DIRECTIONS
1 - Quote the passage on mortgage underwriting from "Generally speaking, larger" to "company’s approval guidelines.".
2 - Continue the passage on mortgage underwriting from the point where it stops.

DOCUMENT SECTION
---+---
Lenders will not approve a mortgage without first conducting their own due diligence. A mortgage underwriter reviews, confirms and analyzes every loan application to minimize risk to the lender. Some mortgage applications get approved almost immediately while others may face denials and suspensions that can prolong the approval process for weeks or even months.

Generally speaking, larger mortgage companies can accept a higher level of risk than smaller companies. The underwriting process begins as soon as a completed application is submitted to the lender. The underwriter will review the application for clerical errors, inconsistencies and risk factors. They will contact an applicant’s employer, confirm credit reports, research assets or liabilities, and make sure that the application falls under the company’s approval guidelines.
---+---
COLLECTED DATA
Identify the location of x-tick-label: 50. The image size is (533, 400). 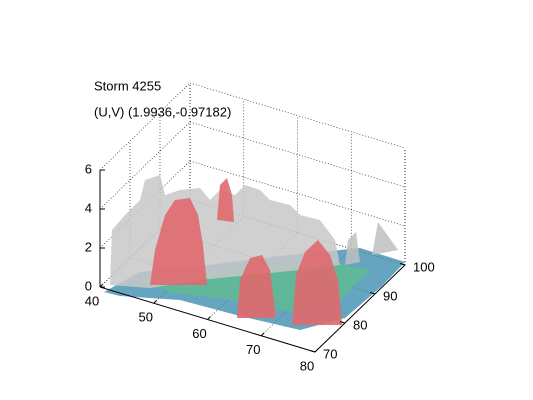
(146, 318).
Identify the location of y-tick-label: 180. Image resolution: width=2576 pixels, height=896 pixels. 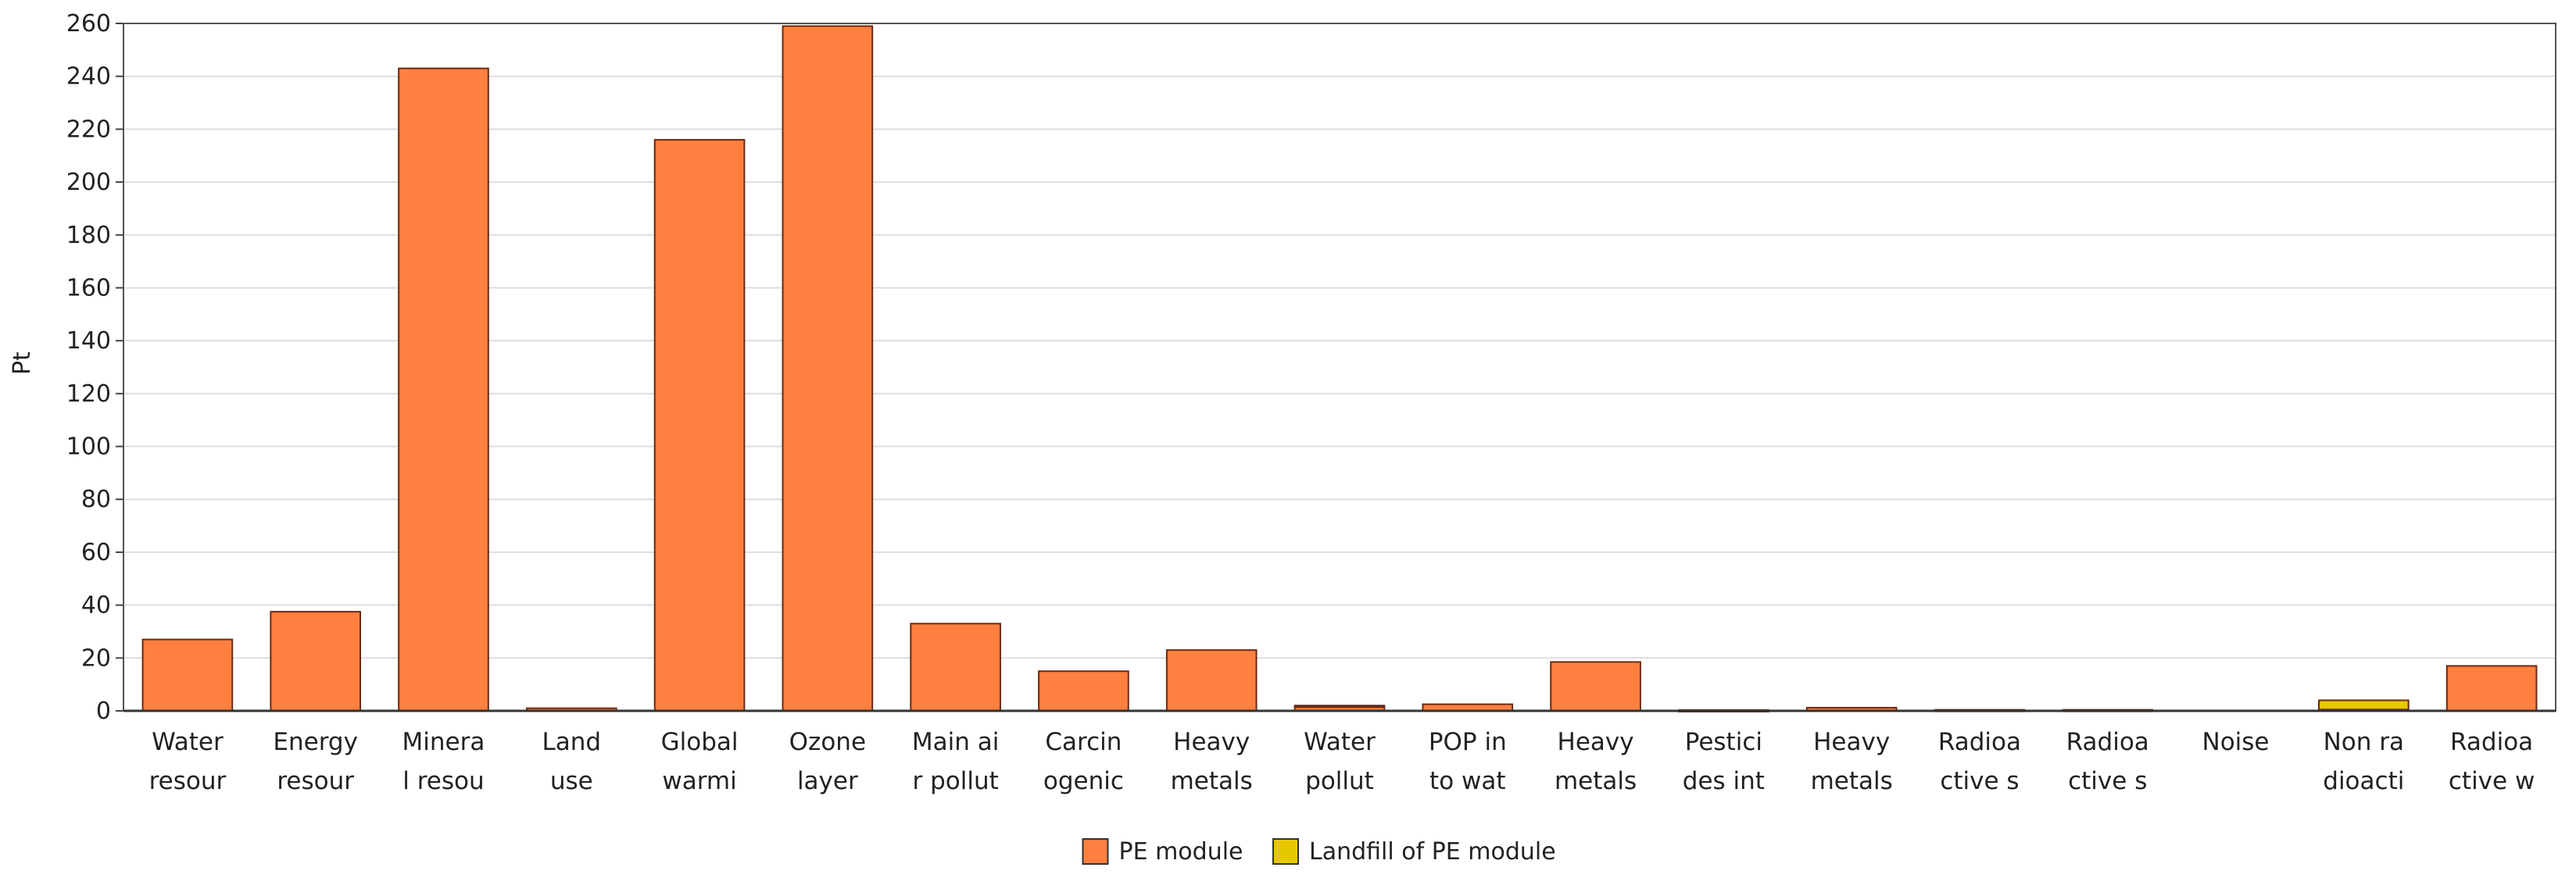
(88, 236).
---+---
TASK-BY-TASK ANSWERS
1 -
Generally speaking, larger mortgage companies can accept a higher level of risk than smaller companies. The underwriting process begins as soon as a completed application is submitted to the lender. The underwriter will review the application for clerical errors, inconsistencies and risk factors. They will contact an applicant’s employer, confirm credit reports, research assets or liabilities, and make sure that the application falls under the company’s approval guidelines.

2 -
After completing the process, which usually takes a week, the underwriter will decide as to whether the application will be approved, suspended or denied. If the application is approved, the borrower is able to meet any additional conditions and move ahead with the closing process. There are eight common issues that may affect the underwriting process. These include:

  • Income Discrepancies: Borrowers may be tempted to pad their income information to secure an approval. Underwriters compare tax returns, W2s, bank statements and other documents to assess a borrower’s true income.
  • Tax Documents: Tax documents must back up other financial information for a loan to be approved.
  • Missing Information: Underwriters need a complete set of information before they can review the information. Missing signatures or documents will prolong the process.
  • Employment Issues: Employment stability is essential for the mortgage approval process. Underwriters want to see a long term commitment to make sure a borrower can repay a loan.
  • Credit Issues: A credit history of late payments, too many lines of credit and high balances will hurt your chances of getting a loan approved.
  • Funding Issues: Underwriters must see evidence that there are available funds for the down payment, closing costs and cash reserves. They also need to know the source of the funds, how long the funds were available and where they originated.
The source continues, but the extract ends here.